_PROBLEM REQUIREMENTS_
Write out exactly the line containing "Where should I click to: Click" along with each line that follows it in the records below, and no others.
┄┄┄┄┄┄┄┄┄┄
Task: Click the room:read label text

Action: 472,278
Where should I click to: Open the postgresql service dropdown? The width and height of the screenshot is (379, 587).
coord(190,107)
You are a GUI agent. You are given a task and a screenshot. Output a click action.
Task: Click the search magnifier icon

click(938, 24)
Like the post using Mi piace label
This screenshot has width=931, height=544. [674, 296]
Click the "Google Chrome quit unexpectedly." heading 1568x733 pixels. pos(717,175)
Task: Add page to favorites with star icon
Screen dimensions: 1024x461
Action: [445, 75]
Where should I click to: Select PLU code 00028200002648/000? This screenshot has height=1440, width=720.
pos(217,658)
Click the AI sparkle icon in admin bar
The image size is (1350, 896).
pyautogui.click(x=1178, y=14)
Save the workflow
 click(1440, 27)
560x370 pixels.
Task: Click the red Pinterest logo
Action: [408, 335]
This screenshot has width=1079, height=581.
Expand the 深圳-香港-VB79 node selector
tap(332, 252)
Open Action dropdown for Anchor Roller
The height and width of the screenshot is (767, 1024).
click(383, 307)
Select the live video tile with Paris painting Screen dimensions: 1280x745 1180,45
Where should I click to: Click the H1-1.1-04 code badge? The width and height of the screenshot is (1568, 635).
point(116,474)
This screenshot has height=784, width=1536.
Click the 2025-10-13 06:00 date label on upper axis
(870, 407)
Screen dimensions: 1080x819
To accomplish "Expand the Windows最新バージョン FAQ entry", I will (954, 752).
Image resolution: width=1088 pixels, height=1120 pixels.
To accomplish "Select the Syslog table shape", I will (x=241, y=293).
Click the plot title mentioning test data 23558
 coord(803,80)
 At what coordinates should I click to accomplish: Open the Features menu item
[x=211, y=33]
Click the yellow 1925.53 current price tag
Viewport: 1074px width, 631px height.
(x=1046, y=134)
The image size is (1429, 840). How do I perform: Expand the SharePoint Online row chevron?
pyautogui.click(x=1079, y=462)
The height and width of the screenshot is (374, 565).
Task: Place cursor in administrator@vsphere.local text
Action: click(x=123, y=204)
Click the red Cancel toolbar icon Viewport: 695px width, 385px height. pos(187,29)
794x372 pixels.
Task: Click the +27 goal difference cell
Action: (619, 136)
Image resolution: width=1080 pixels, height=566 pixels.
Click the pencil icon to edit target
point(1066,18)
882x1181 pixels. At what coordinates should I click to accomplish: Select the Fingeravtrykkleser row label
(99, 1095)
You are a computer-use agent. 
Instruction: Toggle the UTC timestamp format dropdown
┄┄┄┄┄┄┄┄┄┄
_ANSWER TO THE PROBLEM_
Where should I click to: Click the H1-1.1-04 code badge? The width and height of the screenshot is (1568, 635).
point(116,474)
This screenshot has height=784, width=1536.
Click the 2025-10-13 06:00 date label on upper axis
(870, 407)
Screen dimensions: 1080x819
To accomplish "Expand the Windows最新バージョン FAQ entry", I will (954, 752).
Image resolution: width=1088 pixels, height=1120 pixels.
To accomplish "Select the Syslog table shape", I will (x=241, y=293).
Click the plot title mentioning test data 23558
 coord(803,80)
 At what coordinates should I click to accomplish: Open the Features menu item
[x=211, y=33]
Click the yellow 1925.53 current price tag
Viewport: 1074px width, 631px height.
(x=1046, y=134)
The image size is (1429, 840). How do I perform: Expand the SharePoint Online row chevron?
pyautogui.click(x=1079, y=462)
The height and width of the screenshot is (374, 565).
Task: Place cursor in administrator@vsphere.local text
Action: click(x=123, y=204)
Click the red Cancel toolbar icon Viewport: 695px width, 385px height. pos(187,29)
794x372 pixels.
Task: Click the +27 goal difference cell
Action: (619, 136)
Image resolution: width=1080 pixels, height=566 pixels.
Click the pencil icon to edit target
point(1066,18)
882x1181 pixels. At what coordinates should I click to accomplish: Select the Fingeravtrykkleser row label
(99, 1095)
You are a computer-use agent. 
Instruction: Toggle the UTC timestamp format dropdown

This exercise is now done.